Es ist still im ehemaligen OGATA-Haus an der Düsseldorfer Straße 16, als der erste Vorsitzende des Kunsthauses Mettmann, Michalis Papadopoulos, die Schaufenster-Redaktion durch die frisch renovierten Räume führt. Nur die Kunst spricht. Sie flüstert, sie diskutiert, sie widerspricht und manchmal scheint sie den Betrachter geradezu anzuschreien.
Gleich hinter dem Eingang ziehen kräftige Farben den Blick auf sich. Wenige Schritte weiter laden sanfte Landschaften zum Verweilen ein. Expressionistische Werke hängen neben impressionistischen Kompositionen, fotorealistische Gemälde treffen auf abstrakte Formen. Dazwischen behaupten Skulpturen selbstbewusst ihren Platz im Raum und verleihen den ehemaligen Gruppenräumen eine völlig neue Wirkung.
Kaum etwas erinnert noch daran, dass hier Kinder in der Offenen Ganztagsschule (OGATA) ihre Nachmittage verbrachten. Wo gespielt, gelernt und gelacht wurde, ist jetzt eine Galerie entstanden, die in ihrer Form einzigartig im Kreis Mettmann sein dürfte.
„Wir wollten nicht einfach eine Ausstellung organisieren. Unser Ziel war es, einen Ort zu schaffen, an dem Kunst Menschen verbindet und Künstlerinnen und Künstler miteinander ins Gespräch kommen“, sagt Michalis Papadopoulos.
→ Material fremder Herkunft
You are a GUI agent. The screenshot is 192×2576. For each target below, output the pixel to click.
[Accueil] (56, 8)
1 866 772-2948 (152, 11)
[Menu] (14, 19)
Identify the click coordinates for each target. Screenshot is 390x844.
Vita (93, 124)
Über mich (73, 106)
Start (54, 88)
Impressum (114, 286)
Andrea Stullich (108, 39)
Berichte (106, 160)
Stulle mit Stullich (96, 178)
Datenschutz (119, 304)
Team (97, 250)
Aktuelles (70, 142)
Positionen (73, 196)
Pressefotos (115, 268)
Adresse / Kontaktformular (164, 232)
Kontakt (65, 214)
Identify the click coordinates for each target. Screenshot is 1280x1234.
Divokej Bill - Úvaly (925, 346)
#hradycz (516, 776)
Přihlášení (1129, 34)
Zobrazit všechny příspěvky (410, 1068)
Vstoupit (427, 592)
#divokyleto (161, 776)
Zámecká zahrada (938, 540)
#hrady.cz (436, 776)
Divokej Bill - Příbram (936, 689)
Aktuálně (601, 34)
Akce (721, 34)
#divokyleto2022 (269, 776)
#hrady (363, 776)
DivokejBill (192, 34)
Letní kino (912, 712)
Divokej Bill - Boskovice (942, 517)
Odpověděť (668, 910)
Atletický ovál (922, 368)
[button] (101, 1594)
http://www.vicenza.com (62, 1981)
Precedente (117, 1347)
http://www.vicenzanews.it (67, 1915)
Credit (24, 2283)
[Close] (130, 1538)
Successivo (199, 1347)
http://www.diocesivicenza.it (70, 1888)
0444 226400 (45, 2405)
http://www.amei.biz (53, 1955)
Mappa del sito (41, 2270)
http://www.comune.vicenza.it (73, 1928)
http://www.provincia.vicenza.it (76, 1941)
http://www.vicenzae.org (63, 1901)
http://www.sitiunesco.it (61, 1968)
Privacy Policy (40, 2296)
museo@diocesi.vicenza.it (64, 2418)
Gesagt, getan. Zahlreiche Mitglieder des Kunsthauses griffen zu Farbeimern, Werkzeug und Pinseln. Schäden wurden beseitigt, Räume renoviert und Ausstellungsflächen geschaffen. Aus einem leerstehenden Gebäude wurde mit viel ehrenamtlichem Engagement eine Galerie auf drei Etagen.
Dort präsentieren jetzt 54 Künstlerinnen und Künstler aus Mettmann, Ratingen, Heiligenhaus, Erkrath, Unterbach, Solingen und der niederländischen Stadt Rijen mehr als 250 Werke. Malerei, Grafik, Fotografie, Skulpturen und weitere künstlerische Ausdrucksformen treten miteinander in einen spannenden Dialog. Gerade diese Vielfalt macht den Reiz der Ausstellung aus. Hinter jeder Tür wartet ein neuer Blickwinkel, jede Etage erzählt ihre eigene Geschichte.
Der Titel „ME ART – Connections“ ist dabei Programm. Hinter der Ausstellung verbirgt sich eine Idee, die weit über die kommenden Wochen hinausreichen soll. Das Kunsthaus Mettmann möchte die Kunstvereine im Kreis enger miteinander vernetzen, den Austausch unter den Kunstschaffenden fördern und neue Kooperationen anstoßen. Gleichzeitig sollen kleinere Vereine und Künstlergruppen ohne eigene Ausstellungsräume eine Plattform erhalten. „Die Kunstszene im Kreis Mettmann ist unglaublich vielfältig. Mit dieser Ausstellung möchten wir Brücken bauen und zeigen, was gemeinsam möglich ist“, sagt Papadopoulos.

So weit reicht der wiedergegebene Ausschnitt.